[begin EXCERPTED PASSAGE]

Sexless Mex

My friend Beatriz, a native of Guadalajara, Mexico, can remember the first time she ate in a corporate-owned Mexican restaurant. “It was Annie’s Santa Fe on the Country Club Plaza, and it was really fun, an interesting atmosphere and energy,” she says. “The menu had dishes that I, as a Mexican-American, had never seen before. Lots of fried foods. You didn’t walk out of the place talking about the food but about the atmosphere of the restaurant.”
In the 1970s and early 1980s, the Kansas City-based restaurant chain Gilbert-Robinson was having great success with the Annie’s Santa Fe concept, which blended a sort of swinging-singles bar — with heavy emphasis on the frosty margaritas and fruity sangria — with a menu that another friend remembers as “Sex-Mex,” a polyglot of Mexican and ethnic flavors. The 1976 menu offered tortilla pizzas, hamburgers topped with guacamole, tortillas rolled around crabmeat, and baked lemon soufflé.
At the same time, another national chain, Kentucky-based Chi-Chi’s, was targeting the same young, hip audience. Both restaurant chains were considered really hot and trendy at the height of the disco era. Until the flashy new upstarts arrived on the scene, most Mexican restaurants were either humble mom-and-pop operations or fast-food joints like Taco Bell. One of those family-owned Mexican restaurants, the 50-year-old Acapulco Mexican Restaurant (owned by Beatriz’s uncle, Rafael Jimenez), has easily outlasted most of its corporate-owned rivals — Annie’s Santa Fe is long defunct, and the badly aging Chi-Chi’s has filed for bankruptcy.

[end EXCERPTED PASSAGE]
[begin RECORDS PROVIDED]

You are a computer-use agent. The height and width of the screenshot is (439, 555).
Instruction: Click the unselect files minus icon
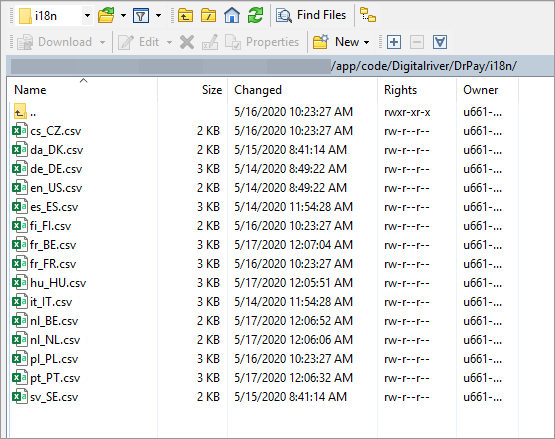(x=417, y=42)
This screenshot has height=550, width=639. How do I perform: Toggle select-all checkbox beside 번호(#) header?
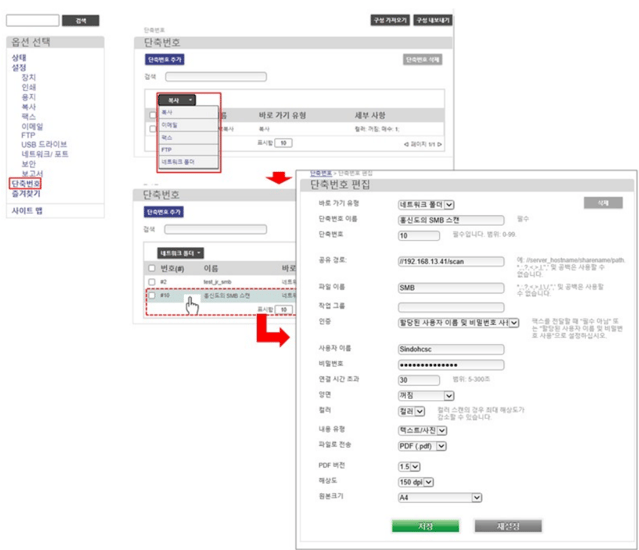(152, 268)
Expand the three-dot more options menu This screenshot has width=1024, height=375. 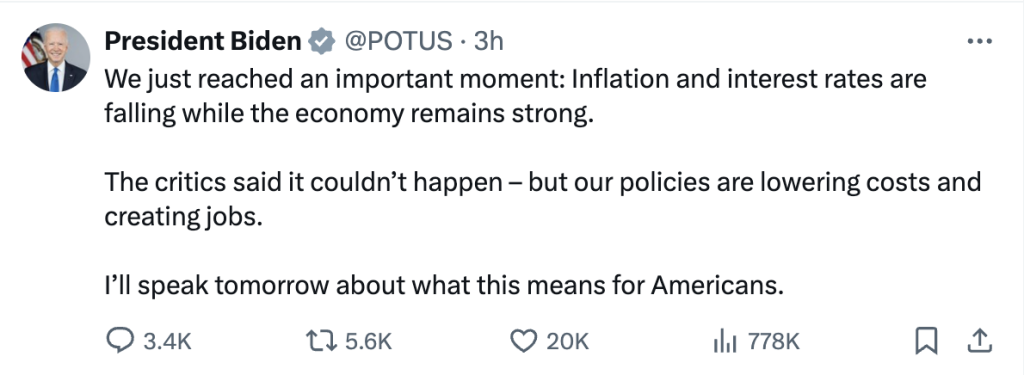(980, 41)
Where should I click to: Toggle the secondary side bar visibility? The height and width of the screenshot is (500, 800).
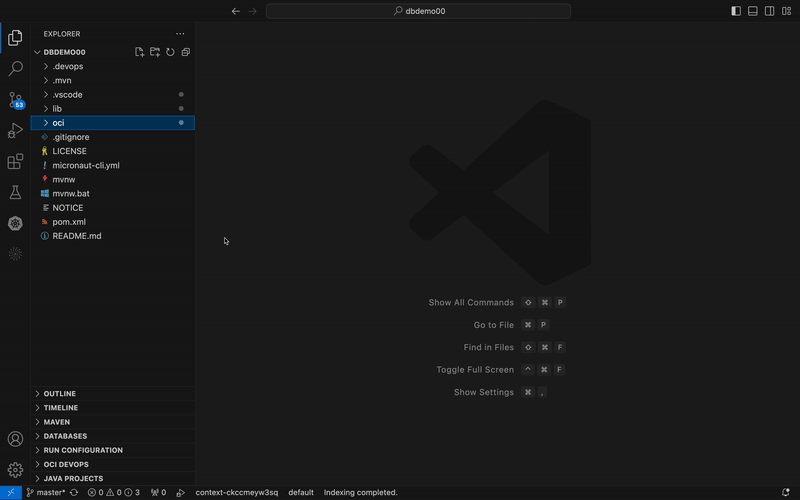click(769, 11)
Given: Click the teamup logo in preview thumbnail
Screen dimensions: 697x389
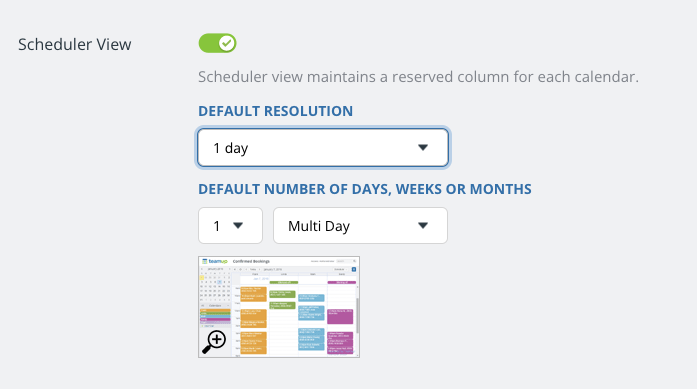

[end RECORDS PROVIDED]

Translate this sentence from the Mexican restaurant article into Spanish: "Both restaurant chains were considered really hot and trendy at the height of the disco era." The rows come from a different source than the Mexican restaurant article.

TASK RESPONSE:
Ambas cadenas de restaurantes se consideraban muy populares y de moda en el apogeo de la era disco.